Text extract:
-.-.-
Durant was the second overall pick by the Seattle Supersonics in 2007 and has spent time with the Thunder, Warriors, and Brooklyn Nets since. He’s a four-time scoring champ, two-time NBA champion, Rookie of the Year, one-time MVP, two-time Finals MVP, and future Hall of Famer.
15. Larry Bird
Larry Bird was a 12-time NBA All-Star, making the roster every year between 1980 and 1988, and then between 1990 and 1992 – though he missed the 1991 and 1992 All-Star games. He was named the All-Star MVP once in his career during the 1981-82 season as a 25-year old.
Bird was sixth overall draft pick by the Boston Celtics in 1978 and spent his entire 13-year career with the franchise. He was a three-time NBA champion, three-time MVP, Rookie of the Year, two-time Finals MVP, three-time All-Defensive, 10-time All-NBA, and Hall of Fame player.
14. Dwyane Wade
Dwyane Wade was a 13-time NBA All-Star, making the roster every season between 2005 and 2016. He was also a special roster selection in 2019 and was named the All-Star MVP in 2010 during a game where he recorded an incredible 28 points, 6 rebounds, 11 assists, and 5 steals.
Wade was the fifth overall draft pick by the Miami Heat in 2003 and spent 15 of his 16 seasons with the team. He had stints with the Chicago Bulls and Cleveland Cavaliers. He was a one-time scoring champ, three-time NBA champion, eight-time All-NBA, and one-time Finals MVP.
13. John Havlicek
John Havlicek was a 13-time NBA All-Star, making the roster every season between 1966 and 1978. Although he never won an All-Star MVP award, he was a productive ASG player. He could’ve had as many as 16 appearances, but was snubbed his first three years in the league.
-.-.-
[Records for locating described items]
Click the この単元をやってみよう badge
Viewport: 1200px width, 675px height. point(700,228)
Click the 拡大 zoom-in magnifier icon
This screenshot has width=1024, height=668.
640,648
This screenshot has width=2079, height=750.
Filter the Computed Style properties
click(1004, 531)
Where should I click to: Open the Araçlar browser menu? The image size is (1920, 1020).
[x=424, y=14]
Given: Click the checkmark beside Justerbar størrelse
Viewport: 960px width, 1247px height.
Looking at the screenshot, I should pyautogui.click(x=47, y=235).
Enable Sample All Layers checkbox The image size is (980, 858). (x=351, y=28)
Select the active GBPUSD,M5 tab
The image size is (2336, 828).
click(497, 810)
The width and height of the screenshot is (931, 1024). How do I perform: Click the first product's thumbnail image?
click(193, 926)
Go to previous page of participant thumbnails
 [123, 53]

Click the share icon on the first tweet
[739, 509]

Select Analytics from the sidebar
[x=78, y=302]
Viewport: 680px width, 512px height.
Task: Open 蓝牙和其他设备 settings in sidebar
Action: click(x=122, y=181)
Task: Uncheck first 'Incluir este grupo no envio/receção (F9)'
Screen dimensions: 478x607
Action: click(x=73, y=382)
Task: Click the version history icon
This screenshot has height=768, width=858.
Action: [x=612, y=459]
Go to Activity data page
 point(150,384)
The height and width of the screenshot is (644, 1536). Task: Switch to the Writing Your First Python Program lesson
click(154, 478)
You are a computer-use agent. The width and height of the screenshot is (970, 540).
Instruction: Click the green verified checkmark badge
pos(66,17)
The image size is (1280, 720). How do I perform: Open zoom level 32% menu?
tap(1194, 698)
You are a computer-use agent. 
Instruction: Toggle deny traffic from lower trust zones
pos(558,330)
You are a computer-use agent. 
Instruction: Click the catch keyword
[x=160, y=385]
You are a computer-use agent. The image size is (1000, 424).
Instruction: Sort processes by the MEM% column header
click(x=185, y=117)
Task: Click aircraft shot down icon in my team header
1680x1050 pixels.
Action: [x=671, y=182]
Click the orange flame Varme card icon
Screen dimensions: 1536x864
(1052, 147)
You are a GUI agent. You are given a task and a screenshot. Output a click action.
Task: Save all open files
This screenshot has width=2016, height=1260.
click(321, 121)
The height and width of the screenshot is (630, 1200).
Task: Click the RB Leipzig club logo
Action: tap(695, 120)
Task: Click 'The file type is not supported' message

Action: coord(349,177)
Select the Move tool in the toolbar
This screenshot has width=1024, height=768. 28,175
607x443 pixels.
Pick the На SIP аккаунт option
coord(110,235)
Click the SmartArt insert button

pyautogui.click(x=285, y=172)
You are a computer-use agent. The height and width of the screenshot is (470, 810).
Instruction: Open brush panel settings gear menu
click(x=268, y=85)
-.-.-
Problems to work on:
(1) In the NBA All-Star text, swap "franchise" for "organization" and give the passage starting with "Bird was sixth" and going on through "of Fame player.".
(2) Finish out the next part of the NBA All-Star text, picking up after its final sentence.
These data come from a separate source.

In response:
(1)
Bird was sixth overall draft pick by the Boston Celtics in 1978 and spent his entire 13-year career with the organization. He was a three-time NBA champion, three-time MVP, Rookie of the Year, two-time Finals MVP, three-time All-Defensive, 10-time All-NBA, and Hall of Fame player.

(2)
Havlicek was drafted by the Boston Celtics with the ninth overall draft pick in 1962 and spent his entire 16-year career with the franchise. He was an eight-time NBA champion, 11-time All-NBA, eight-time All-Defensive, and one-time Finals MVP. He was inducted into the HOF in 1984.
12. Bob Cousy
Bob Cousy was a 13-time NBA All-Star, making the roster every season between 1951 and 1963 – his first 13 years in the league. He ended up winning the All-Star MVP award in 1954 (20 points, 11 rebounds, and 4 assists) and 1957 (10 points, 5 rebounds, and 7 assists).
Cousy was the fourth overall draft pick by the Tri-Cities Blackhawks in 1950, but never suited up for the team and spent the first 13 years of his career with the Boston Celtics. He retired ahead of the 1963 season and returned in 1969, but only played seven games before retiring for good.
11. Wilt Chamberlain
Wilt Chamberlain was a 13-time NBA All-Star, making the roster every season between 1960 and 1969, and then again between 1971 and 1973. He holds records for the most free throws attempted in a single All-Star game (16) and most career rebounds in All-Star games (197).
Chamberlain was drafted third overall by the Philadelphia Warriors in 1959, also spending time with the San Francisco Warriors, Philadelphia 76ers, and Los Angeles Lakers. He was a seven-time scoring champ, two-time NBA champion, Rookie of the Year, and four-time MVP.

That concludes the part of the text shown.